(Dataset entries)
====

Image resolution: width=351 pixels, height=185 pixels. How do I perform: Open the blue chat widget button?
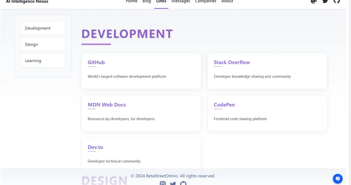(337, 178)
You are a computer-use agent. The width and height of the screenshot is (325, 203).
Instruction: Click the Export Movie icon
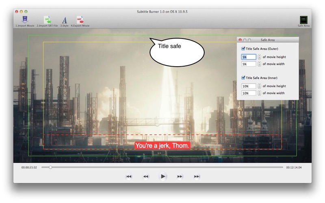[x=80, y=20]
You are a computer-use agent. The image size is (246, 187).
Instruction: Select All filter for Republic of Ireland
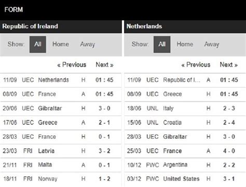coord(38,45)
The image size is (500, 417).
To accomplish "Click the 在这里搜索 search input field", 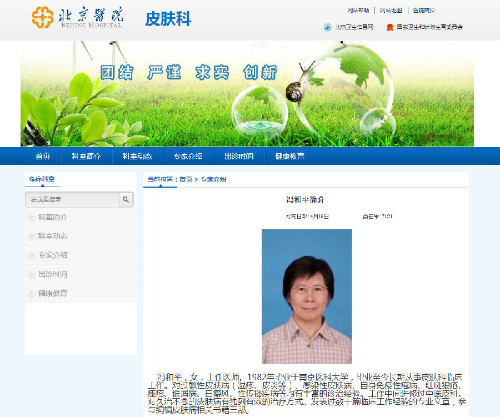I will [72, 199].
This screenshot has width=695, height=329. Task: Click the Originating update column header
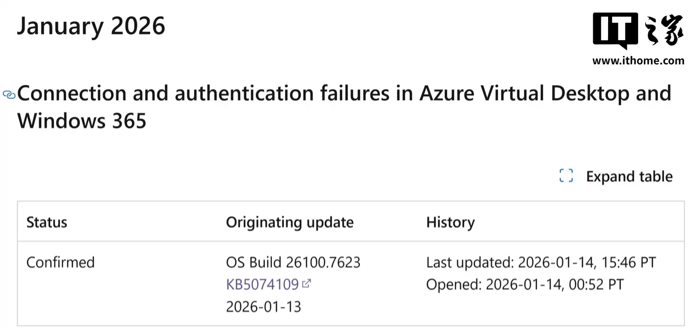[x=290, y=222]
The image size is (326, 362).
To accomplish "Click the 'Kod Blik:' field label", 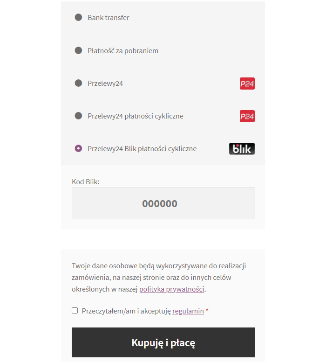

====

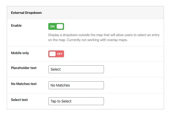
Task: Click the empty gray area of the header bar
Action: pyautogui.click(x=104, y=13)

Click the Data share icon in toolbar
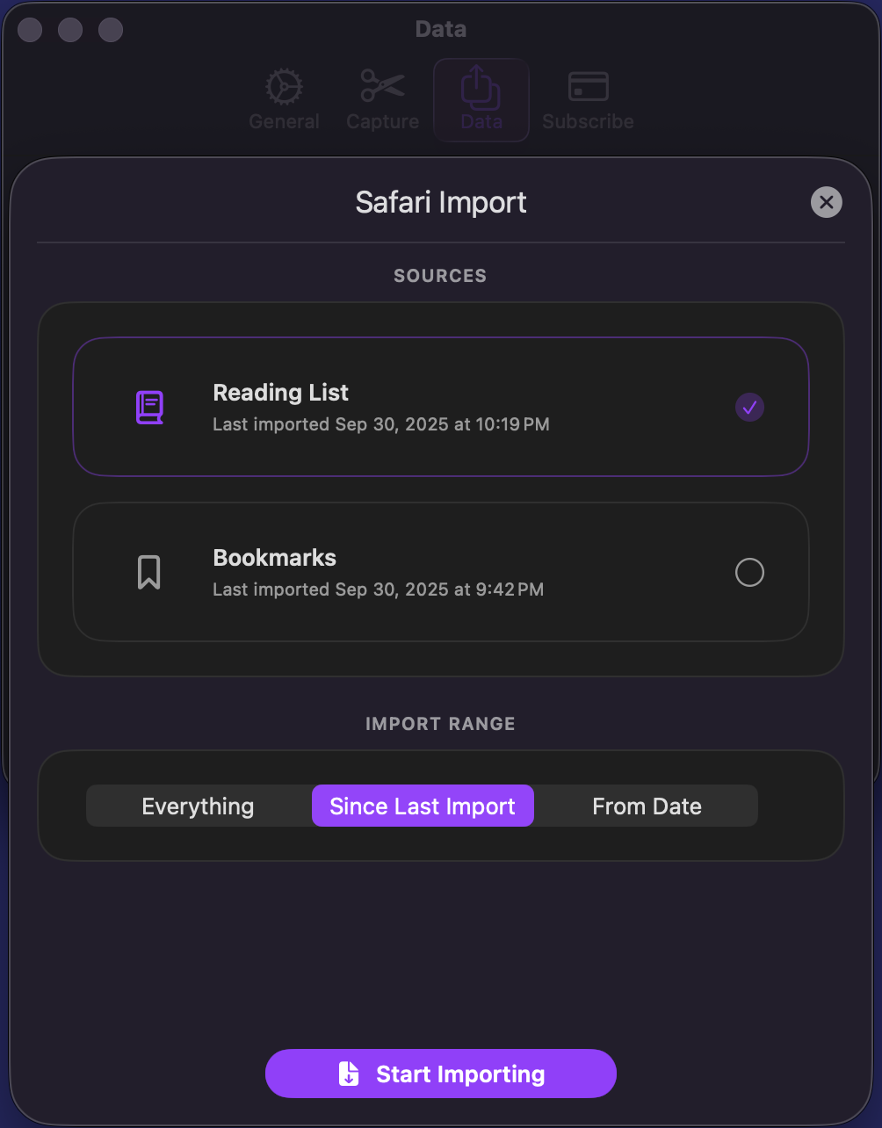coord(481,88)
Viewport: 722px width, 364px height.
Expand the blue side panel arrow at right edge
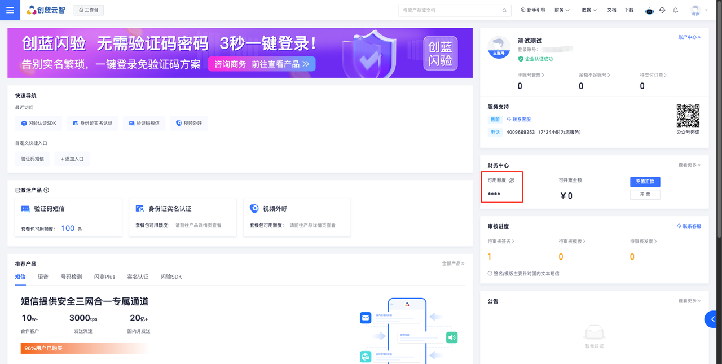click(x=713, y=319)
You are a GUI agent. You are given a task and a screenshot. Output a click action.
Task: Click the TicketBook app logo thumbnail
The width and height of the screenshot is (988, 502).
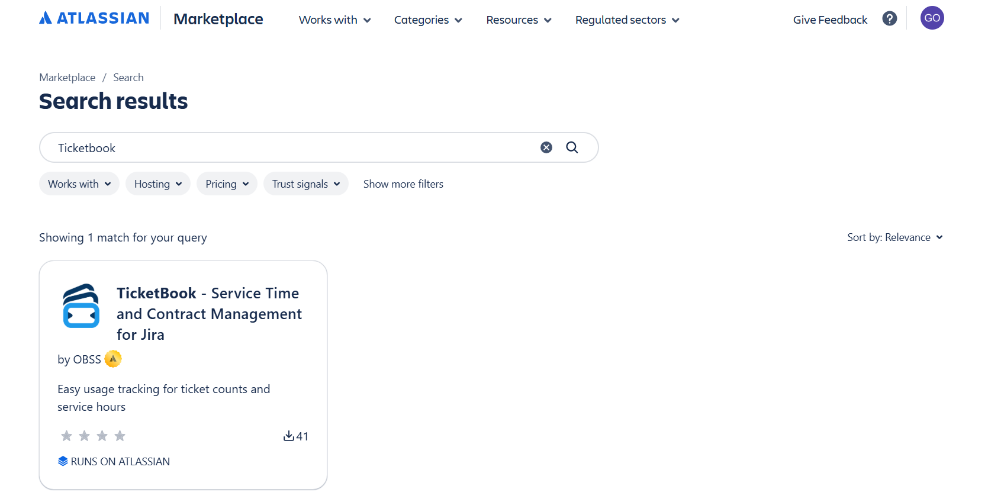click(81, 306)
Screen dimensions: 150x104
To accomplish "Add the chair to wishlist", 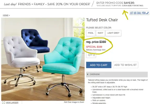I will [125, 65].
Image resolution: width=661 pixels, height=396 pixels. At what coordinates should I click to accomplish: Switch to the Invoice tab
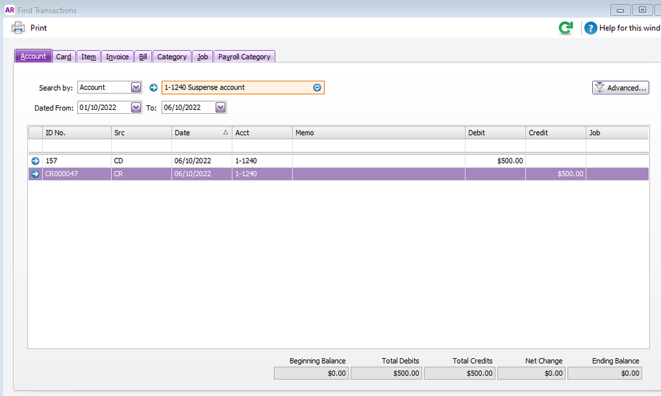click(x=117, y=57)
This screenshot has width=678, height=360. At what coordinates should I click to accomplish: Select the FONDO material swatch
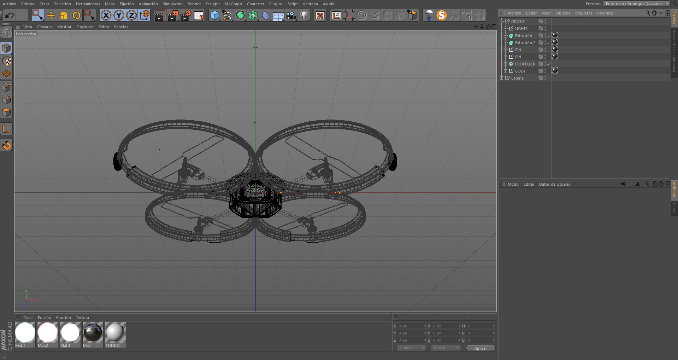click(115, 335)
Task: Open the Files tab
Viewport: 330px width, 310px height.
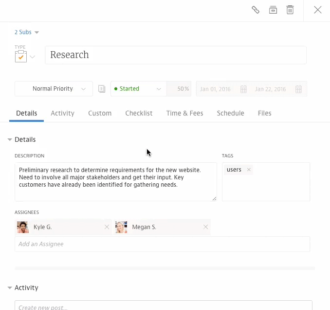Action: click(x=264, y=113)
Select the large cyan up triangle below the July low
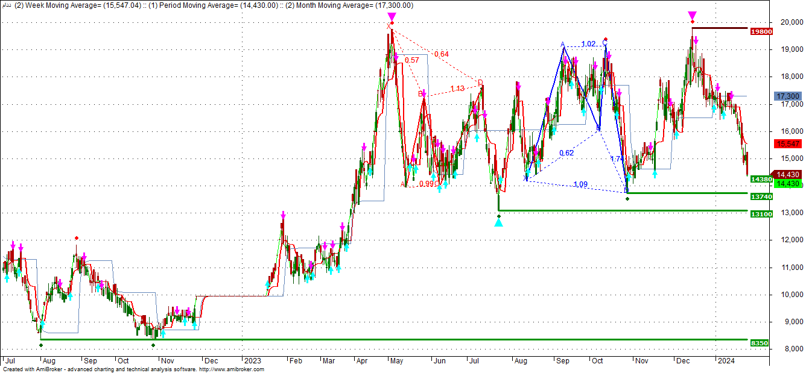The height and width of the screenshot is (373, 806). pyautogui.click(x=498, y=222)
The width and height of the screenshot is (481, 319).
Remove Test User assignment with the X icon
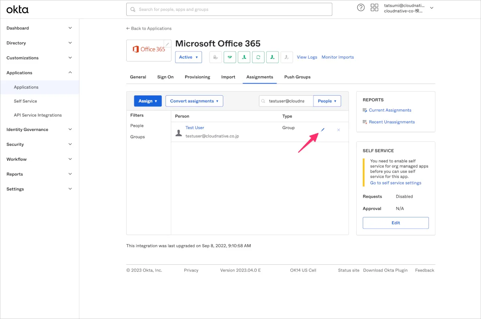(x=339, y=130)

====

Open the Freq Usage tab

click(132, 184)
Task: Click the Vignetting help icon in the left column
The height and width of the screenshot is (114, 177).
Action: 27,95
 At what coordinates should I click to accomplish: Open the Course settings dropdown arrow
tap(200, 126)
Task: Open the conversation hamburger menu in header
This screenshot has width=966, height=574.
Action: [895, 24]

====

- What to produce:
Print exactly the lines above that run from the one with "The image size is (326, 362)." down to the one with "the 'Kod Blik:'", and omit the pictures.

- Completed task:
The image size is (326, 362).
To accomplish "Click the 'Kod Blik:' field label", 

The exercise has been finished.